Era a invasão anual dos apanhadores de cogumelos!
Num raio de 50 metros à minha volta, devia de haver uns 4 ou 5, além dos que via mais ao longe. Aquilo devia de ser um cogumelo para três apanhadores… E lá andava eu, um detectorista, no meio daquela gente… Havia cumprimentos aquando de aproximações, mas nada de efusivo. Eles esgravatavam os cogumelos, e eu cavava as moedas e outras coisas. Não me assediaram e eu não lhes liguei muito. Além do mais, nem sabia o número deles…
Ainda deitei o olho, a ver se via alguma moça gira para me concentrar mais naquela zona, mas não. Era tudo tipos carrancudos e senhoras idosas que, olhando para os pelos faciais, deviam de ser todas do tempo de D. Fernando…

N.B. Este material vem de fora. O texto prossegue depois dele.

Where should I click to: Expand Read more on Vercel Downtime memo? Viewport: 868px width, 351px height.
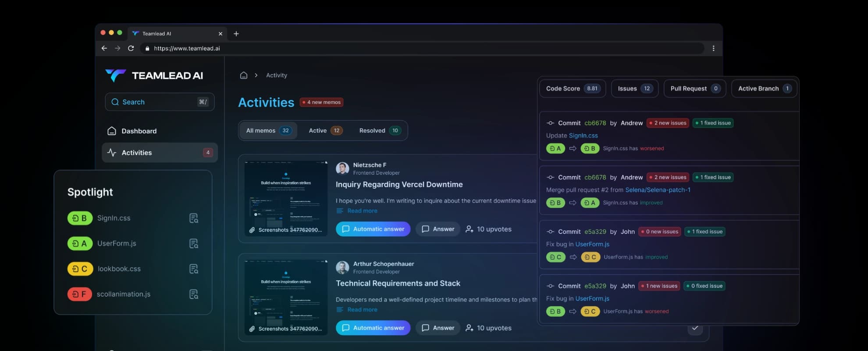pos(362,211)

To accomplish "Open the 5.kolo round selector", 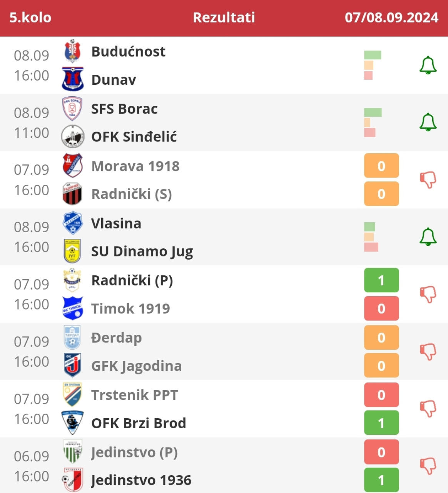I will pyautogui.click(x=30, y=18).
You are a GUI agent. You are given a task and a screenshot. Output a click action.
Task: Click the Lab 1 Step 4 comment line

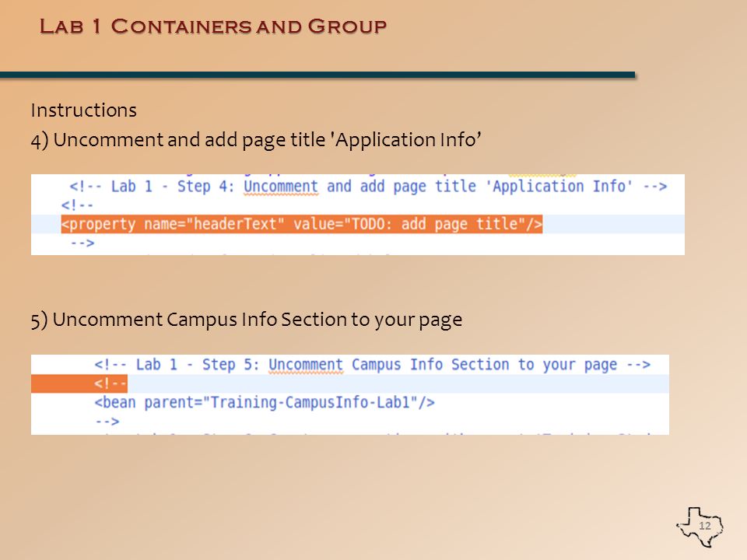(368, 186)
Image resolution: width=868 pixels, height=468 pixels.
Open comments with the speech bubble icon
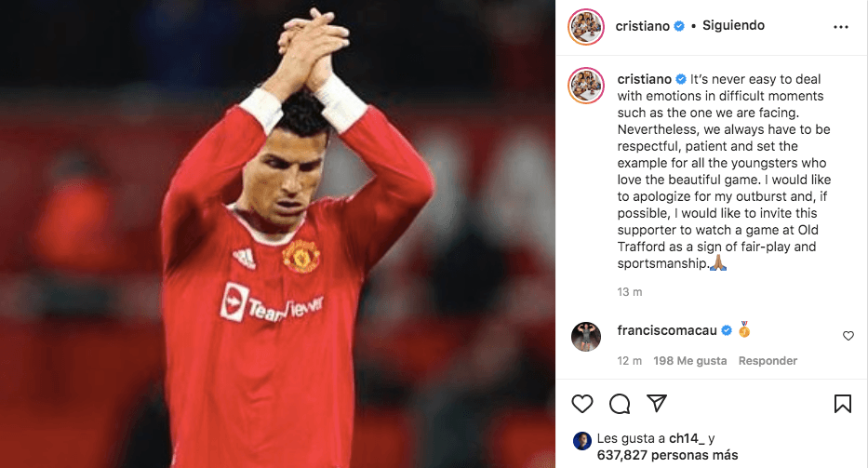coord(620,404)
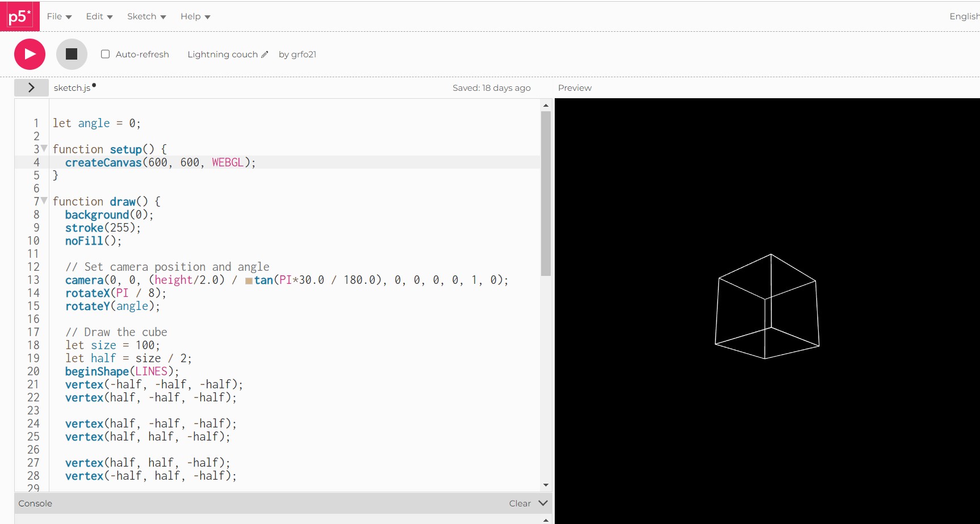Fold the draw function at line 7
The width and height of the screenshot is (980, 524).
tap(44, 200)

Bem, trouxe duas moeditas de D. Sebastião e uns dinheiricos, o que já não foi muito mau, além de 1 Euro para o gasóleo. E também mais uma medalhinha, e um anel e um brinco de prata. E mais umas cangalhas…

Saída 23Dez2017 – Sem grande disposição…
Lá fui desterrado para Rio Maior, mas como já me queixei no início deste texto, vou passar adiante…
Eram umas 3 da tarde quando encostei o carro num caminho de cabras (se a minha senhora sabe…).
Como teria apenas cerca de 2 horas para descomprimir os neurónios, nada como meter mãos ao trabalho e detectar.
Ao passar por um vale, dois ceitís. Mas tão moídinhos que eles estão! Ali, a areia aparecia a coisa de quase 20 cm. Sobre isso, uma grossa camada de matéria vegetal bem compacta. Aquilo deve ser ácido para as moedas!
Mas numa das encostas, as coisas começaram a sair em melhor estado. Primeiro foi o Real Preto de D. Duarte, e logo de seguida, os dois Dinheiros. A saída foi curta, mas estas 3 fizeram que tivesse valido a pena, mesmo estando com aquilo que se chama de “humor de cão”.
E mais umas coisas, a meu ver, sem grande interesse. Estão na foto para dar a ideia de que me fartei de apanhar coisas e a mesma não parecer tão vazia… E mais um anel de prata.

[Frases do Quotidiano: “Bons dias, alegrias, alergias e outras patologias!” (É assim que cumprimento algumas pessoas…) ]
UM FELIZ NATAL PARA TODOS E UM BOM ANO NOVO!!!!